RyanTheOptimist avatar Jan 20 '22 15:01 RyanTheOptimist

For ERROR_QUIC_PROTOCOL_FAILED would it make sense to either convert known errors (connection failure etc) to ERROR_QUIC_PROTOCOL_FAILED when we've negotiated HTTP/3, or use it instead of ERROR_OTHER when HTTP/3 is in use?

alyssawilk avatar Jan 20 '22 15:01 alyssawilk

Converting known errors to ERROR_QUIC_PROTOCOL_FAILED when HTTP/3 was negotiated is probably most similar to Chrome.

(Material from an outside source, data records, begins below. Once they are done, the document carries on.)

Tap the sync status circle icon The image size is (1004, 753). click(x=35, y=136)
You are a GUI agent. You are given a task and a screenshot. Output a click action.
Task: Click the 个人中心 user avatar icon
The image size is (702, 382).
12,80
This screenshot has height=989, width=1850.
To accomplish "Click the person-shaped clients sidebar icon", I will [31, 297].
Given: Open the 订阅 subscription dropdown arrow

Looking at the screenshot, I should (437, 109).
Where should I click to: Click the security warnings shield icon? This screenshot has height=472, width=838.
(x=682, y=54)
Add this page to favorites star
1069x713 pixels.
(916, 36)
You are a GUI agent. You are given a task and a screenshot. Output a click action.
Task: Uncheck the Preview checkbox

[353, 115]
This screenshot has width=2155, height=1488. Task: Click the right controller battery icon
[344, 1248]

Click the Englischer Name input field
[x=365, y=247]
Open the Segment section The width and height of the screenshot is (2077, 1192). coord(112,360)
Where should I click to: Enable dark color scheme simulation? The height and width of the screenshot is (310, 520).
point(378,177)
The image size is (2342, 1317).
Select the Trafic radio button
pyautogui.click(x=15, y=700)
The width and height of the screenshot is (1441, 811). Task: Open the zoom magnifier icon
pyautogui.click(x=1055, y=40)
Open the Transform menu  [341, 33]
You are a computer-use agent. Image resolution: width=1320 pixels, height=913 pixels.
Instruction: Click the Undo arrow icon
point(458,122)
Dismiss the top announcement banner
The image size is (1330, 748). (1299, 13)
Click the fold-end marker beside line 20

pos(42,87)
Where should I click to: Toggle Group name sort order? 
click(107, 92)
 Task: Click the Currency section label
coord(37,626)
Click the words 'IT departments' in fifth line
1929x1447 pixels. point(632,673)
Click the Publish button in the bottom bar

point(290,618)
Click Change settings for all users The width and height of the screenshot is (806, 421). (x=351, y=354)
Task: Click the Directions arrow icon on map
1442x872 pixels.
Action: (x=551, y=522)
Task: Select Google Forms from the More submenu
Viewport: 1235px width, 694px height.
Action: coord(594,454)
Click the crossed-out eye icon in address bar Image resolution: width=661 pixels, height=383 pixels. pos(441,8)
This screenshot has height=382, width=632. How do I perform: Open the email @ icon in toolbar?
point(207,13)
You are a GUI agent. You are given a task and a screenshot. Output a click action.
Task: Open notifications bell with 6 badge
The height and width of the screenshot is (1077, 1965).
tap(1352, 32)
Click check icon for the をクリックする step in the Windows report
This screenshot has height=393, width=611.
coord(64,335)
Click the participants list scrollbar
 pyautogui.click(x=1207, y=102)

On the otherhand using ERROR_QUIC_PROTOCOL_FAILED instead of ERROR_OTHER is probably more accurate. I'd be inclined to either do the latter or just skip ERROR_QUIC_PROTOCOL_FAILED completely. Your first suggestion might be safest, if anyone has logic wired up to that error code, though I'm a bit skeptical that anyone does.

RyanTheOptimist avatar Jan 20 '22 15:01 RyanTheOptimist

For ERROR_QUIC_PROTOCOL_FAILED would it make sense to either convert known errors (connection failure etc) to ERROR_QUIC_PROTOCOL_FAILED when we've negotiated HTTP/3, or use it instead of ERROR_OTHER when HTTP/3 is in use?

@alyssawilk I need a flag in finalStreamIntel that would tell me if HTTP/3 was used or not. I plan to reverse map the responseFlags to the quic errors in java when quic is used, but there's no way to know quic was used when the onError callback is called.

colibie avatar Oct 18 '22 13:10 colibie

@colibie SG, on it.

alyssawilk avatar Oct 18 '22 15:10 alyssawilk

And done, thanks for your patience :-)

alyssawilk avatar Oct 20 '22 16:10 alyssawilk

@carloseltuerto you may close this issue. The last commit mapped all the errors.

colibie avatar Nov 03 '22 10:11 colibie

Wohoo! Thanks so much for all your work on this!